State Budget Crisis Undermines Education

Jessica Bourse

We are in trouble. Budget cuts, unemployment and recession – it’s been one hell of a year in California.

Up until Feb. 20, the state didn’t have a budget and the $42 billion deficit was becoming too heavy for Californians to bear. More than 10,000 state employees had been laid off, and another 10,000 would have been let go if the budget hadn’t been signed when it finally was.

While the lack of a state financial plan was damaging to the system of education, the budget signed by the governor of California, Arnold Schwarzenegger, will cut an estimated $7.4 billion from schools and community colleges. Another $3.7 billion will be cut the next fiscal year.

According to Ron Nakasone, Glendale Community College’s interim executive vice president of administrative services, “The college will lose $500,000 to cuts this year, as well as a delayed $5 million payment.

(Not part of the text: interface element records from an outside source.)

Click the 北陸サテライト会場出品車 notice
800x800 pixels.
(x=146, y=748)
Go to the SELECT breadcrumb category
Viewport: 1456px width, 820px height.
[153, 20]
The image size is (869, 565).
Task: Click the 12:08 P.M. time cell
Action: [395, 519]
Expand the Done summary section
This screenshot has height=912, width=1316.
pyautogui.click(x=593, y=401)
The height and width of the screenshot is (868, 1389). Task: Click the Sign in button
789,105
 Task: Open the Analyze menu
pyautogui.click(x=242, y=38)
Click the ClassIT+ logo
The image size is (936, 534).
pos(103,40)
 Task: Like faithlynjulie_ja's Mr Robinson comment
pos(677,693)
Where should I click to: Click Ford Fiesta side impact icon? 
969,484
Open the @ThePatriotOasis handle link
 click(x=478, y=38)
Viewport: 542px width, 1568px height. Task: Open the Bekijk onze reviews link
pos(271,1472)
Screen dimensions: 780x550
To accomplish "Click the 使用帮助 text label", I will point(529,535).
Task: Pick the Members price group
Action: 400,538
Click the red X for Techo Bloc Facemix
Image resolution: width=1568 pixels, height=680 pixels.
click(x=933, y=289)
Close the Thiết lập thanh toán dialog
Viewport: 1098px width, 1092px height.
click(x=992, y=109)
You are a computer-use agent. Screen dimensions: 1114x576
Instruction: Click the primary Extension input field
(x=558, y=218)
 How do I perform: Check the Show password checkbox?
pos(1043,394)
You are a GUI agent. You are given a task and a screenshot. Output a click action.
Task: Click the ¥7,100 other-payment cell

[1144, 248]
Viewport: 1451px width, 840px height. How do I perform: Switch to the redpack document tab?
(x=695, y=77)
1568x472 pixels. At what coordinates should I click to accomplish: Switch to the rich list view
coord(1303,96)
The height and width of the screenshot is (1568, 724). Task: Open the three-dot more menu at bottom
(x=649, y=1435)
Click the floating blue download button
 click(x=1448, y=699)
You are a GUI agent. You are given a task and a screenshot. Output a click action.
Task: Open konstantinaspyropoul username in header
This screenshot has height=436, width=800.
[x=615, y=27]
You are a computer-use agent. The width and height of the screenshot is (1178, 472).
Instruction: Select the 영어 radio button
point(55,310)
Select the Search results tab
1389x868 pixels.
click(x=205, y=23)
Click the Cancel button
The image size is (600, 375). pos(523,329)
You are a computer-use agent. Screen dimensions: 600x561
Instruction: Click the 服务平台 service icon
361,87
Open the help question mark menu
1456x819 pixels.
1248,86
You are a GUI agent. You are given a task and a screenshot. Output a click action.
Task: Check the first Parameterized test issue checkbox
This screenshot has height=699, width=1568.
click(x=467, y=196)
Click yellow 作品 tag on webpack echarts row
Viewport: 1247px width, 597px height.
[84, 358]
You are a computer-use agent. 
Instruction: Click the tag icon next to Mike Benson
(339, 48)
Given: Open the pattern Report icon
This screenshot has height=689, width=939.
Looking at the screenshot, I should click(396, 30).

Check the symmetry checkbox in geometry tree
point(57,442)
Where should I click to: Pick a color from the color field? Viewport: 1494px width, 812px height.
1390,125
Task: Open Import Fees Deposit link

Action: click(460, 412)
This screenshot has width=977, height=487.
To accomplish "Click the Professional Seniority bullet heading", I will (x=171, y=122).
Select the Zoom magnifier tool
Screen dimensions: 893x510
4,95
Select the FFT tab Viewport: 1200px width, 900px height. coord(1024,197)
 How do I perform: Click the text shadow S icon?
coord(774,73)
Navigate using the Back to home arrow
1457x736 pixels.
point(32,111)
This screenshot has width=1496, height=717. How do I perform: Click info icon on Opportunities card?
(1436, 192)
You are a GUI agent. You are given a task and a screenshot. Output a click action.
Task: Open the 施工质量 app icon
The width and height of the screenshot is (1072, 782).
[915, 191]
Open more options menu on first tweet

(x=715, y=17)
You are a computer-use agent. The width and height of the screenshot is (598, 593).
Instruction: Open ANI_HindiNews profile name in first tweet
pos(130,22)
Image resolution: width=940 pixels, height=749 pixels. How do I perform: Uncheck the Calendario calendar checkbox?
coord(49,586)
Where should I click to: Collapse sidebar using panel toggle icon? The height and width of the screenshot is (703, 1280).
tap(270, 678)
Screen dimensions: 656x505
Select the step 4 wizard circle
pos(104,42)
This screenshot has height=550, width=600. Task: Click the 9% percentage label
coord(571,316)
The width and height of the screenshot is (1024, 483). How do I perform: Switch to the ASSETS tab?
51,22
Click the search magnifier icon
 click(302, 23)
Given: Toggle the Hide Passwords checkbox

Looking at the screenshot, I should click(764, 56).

Next year, GCC will be losing $3.7 million.”

California community colleges serve more than 1.7 million students each semester, and with cuts to the infrastructure of education, campuses will be forced to make sacrifices. According to the Community College League of California, if drastic budget cuts are executed, an estimated 262,845 current students will be turned away from community colleges. Glendale Community College could lose about 20 percent of its students.

Glendale College is currently putting infrastructure on hold – a $63 million student services lab building, which would be a tremendous benefit to the campus. The pending building would accommodate classrooms, student labs, and a counseling center for students with disabilities, to name a few long-postponed projects.

On Feb. 23, the Glendale College board of trustees met and Ricardo Perez, vice president of student services said, in regards to the building, “We had to stop at the planning phase.” Due to the state’s budget crisis, required funds have been suspended.

“Once the state releases the funds, work on the student services lab building can begin again,” said Nakasone.

Our once-Golden State is now a hotbed of joblessness with an unemployment rate of 11.2 percent, significantly higher than the national average rate of 8.5 percent. As the years have progressed, and the economy has worsened, community colleges have been noticing a pattern in enrollment – an increase in Californians returning to college to retrain and better prepare for job market.

Enrollment rates at community colleges are soaring, and many schools can’t support the heavy load. According to Nakasone, Glendale’s enrollment for the spring 2009 semester is up 7 percent. “We’re faced with a situation where we’re not getting additional revenue for serving the students,” said Nakasone.

In short, the state budget crisis has had a catastrophic effect on campus.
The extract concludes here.